* [Text block]
※
# Walking the Dog Fast in Practice: Algorithm Engineering of the Fr\'echet   Distance

**Authors:** Karl Bringmann, Marvin K\"unnemann, Andr\'e Nusser

arXiv: 1901.01504 · 2019-01-08

## TL;DR

This paper introduces a highly efficient, certifying implementation for the Fréchet distance decision procedure, significantly improving practical performance and addressing the gap between theoretical hardness and real-world applications.

## Contribution

It presents a fast, certifying algorithm for the Fréchet distance decision problem, enhancing practical efficiency and empirical analysis on realistic data.

## Key findings

- Up to 100x faster decision procedure compared to previous methods.
- Up to 30x faster queries in near-neighbor data structures.
- Empirical validation on diverse datasets including handwritten characters and GPS trajectories.
※
* [Supplied material]
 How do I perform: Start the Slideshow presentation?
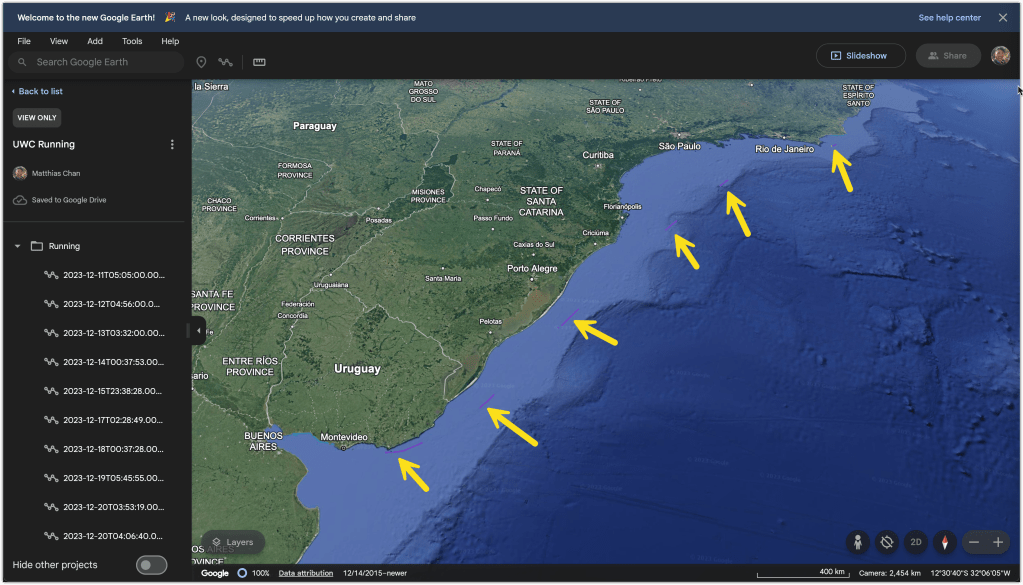tap(860, 56)
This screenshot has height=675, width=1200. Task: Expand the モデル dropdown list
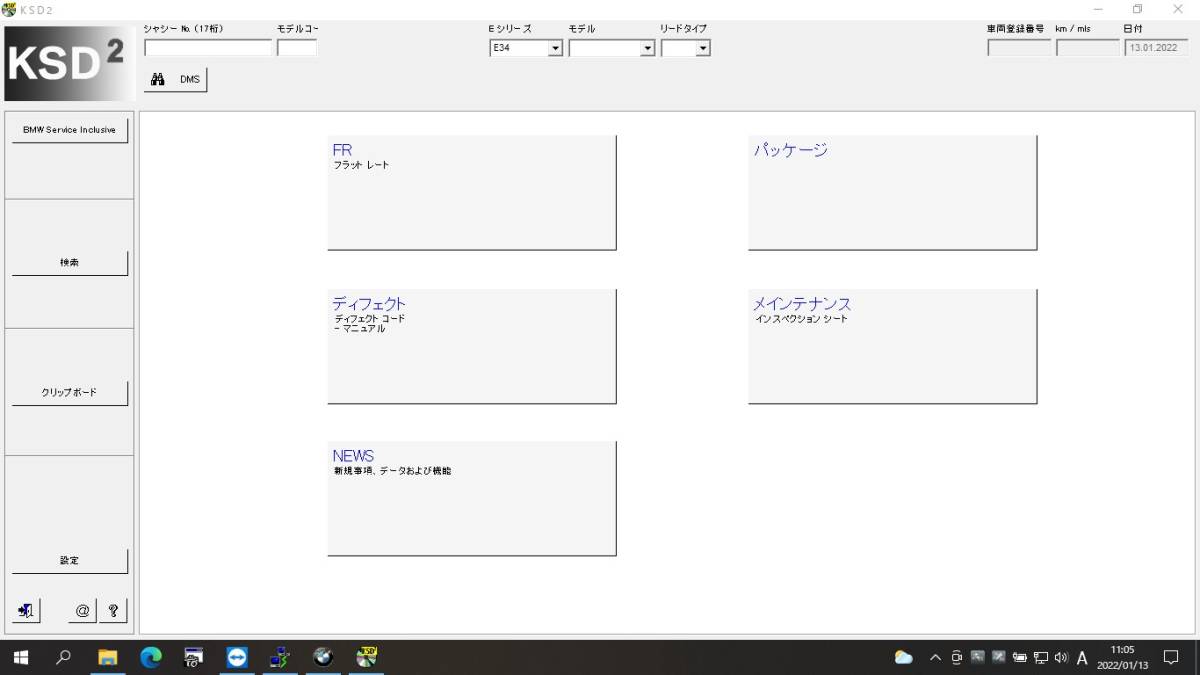(x=612, y=47)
※
List every key finding given in the Fréchet distance paper summary.

* [Exercise response]
- Up to 100x faster decision procedure compared to previous methods.
- Up to 30x faster queries in near-neighbor data structures.
- Empirical validation on diverse datasets including handwritten characters and GPS trajectories.